A l’heure actuelle, la moitié des 10 000 chefs d’exploitation du département le sont à temps partiel. Les paysans gersois se réjouissent donc, avec retenue cependant. « Les cours des céréales montent, mais tout le reste suit : le gasoil, les engrais, les traitements  », constate-on de ferme en ferme. Pour le moment, le compte est bon, mais ensuite ? Il se murmure qu’après quelques bonnes années, la chute pourrait être raide. Les producteurs de viande font déjà les frais de ces prix qui donnent bonne mine à leurs collègues, céréaliculteurs et éleveurs laitiers. Les industriels ne passent plus de contrat avec les éleveurs. Le prix du lait en poudre pour nourrir les bêtes a pris 40 %. Du coup, mieux vaut aller acheter la viande ailleurs. En Argentine par exemple. Pas l’idéal en termes de développement durable. —


Chinois et Indiens bousculent nos assiettes

En 2007, la conjoncture agricole s’est retournée comme une crêpe. Après une époque de montagnes de blé et de beurre invendues, nous voilà presque en pénurie de blé, de tournesol et de lait. La consommation mondiale progresse, les Chinois et les Indiens changent de régime alimentaire : la demande de pain, d’huile, de viande et de laitages explose. Dans les rayons, c’est donc la valse des étiquettes : globalement, la hausse des cours agricoles a atteint 12 % en un an. En France, les prix en magasin ont, eux, gonflé de 11,5 % à 18,2 %, selon le ministère de l’Economie.

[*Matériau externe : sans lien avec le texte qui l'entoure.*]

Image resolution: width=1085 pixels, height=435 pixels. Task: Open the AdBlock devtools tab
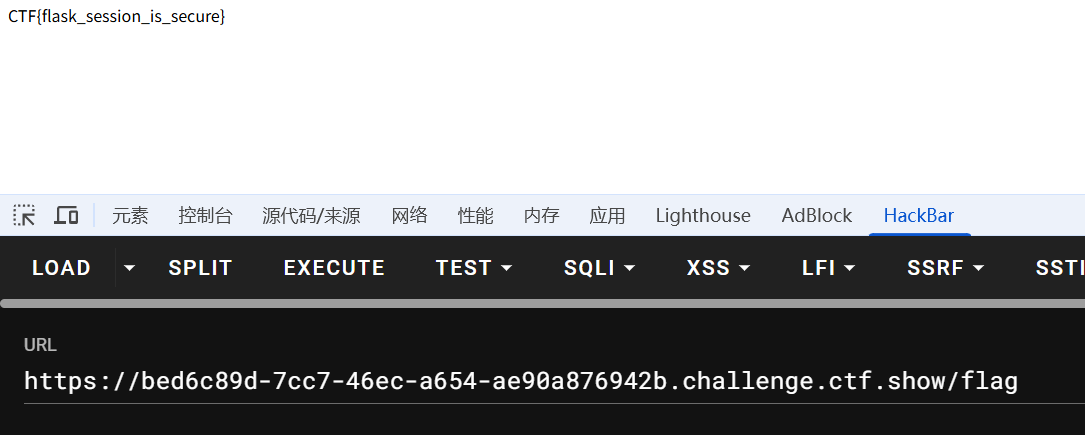point(817,215)
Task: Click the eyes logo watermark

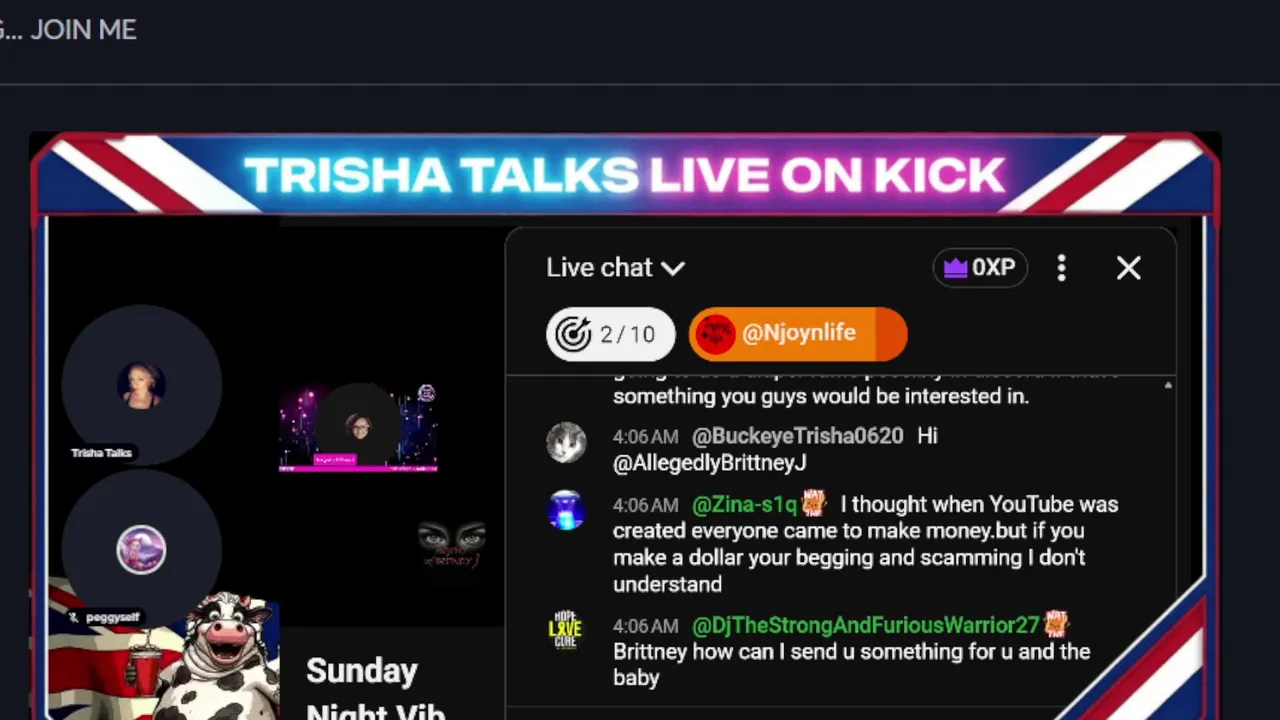Action: (x=452, y=543)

La part des matières premières agricoles dans un produit consommable varie. Il est, par exemple, presque négligeable pour une baguette : le blé représente entre 4 % et 8 % de son prix. Mais pour un yaourt, le lait pèse pour 30 % du prix. Et de 40 % à 60 % pour un fromage. Quant aux pâtes, le blé dur compte pour la moitié de leur tarif. Le coût des salaires et surtout de l’énergie – notamment du gasoil qui concentre 15 % des charges d’une exploitation –, la part des emballages (plastique, carton) et celle des transports ont un impact au moins aussi important que celui des produits agricoles.

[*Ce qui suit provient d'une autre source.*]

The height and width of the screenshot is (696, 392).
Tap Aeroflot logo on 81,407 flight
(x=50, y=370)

Enfin, entre le coût de revient et l’étiquette, à l’autre bout de la chaîne, le prix du produit subit bien des aléas. Exemple : la viande. Nourris aux céréales et à la poudre de lait, vaches, veaux et cochons reviennent cher aux éleveurs cette année. Trop chers, ils se vendent mal... et les prix à l’achat chutent. Le producteur est perdant. Mais au rayon boucherie, le steak et la côte de porc ne baissent pas. Le consommateur paie donc indirectemment la hausse du prix des aliments pour le bétail.

[1] Le titre de « département le plus agricole de France » lui revient, avec 19 % de sa population active dans le secteur primaire (4,3 % en moyenne en France).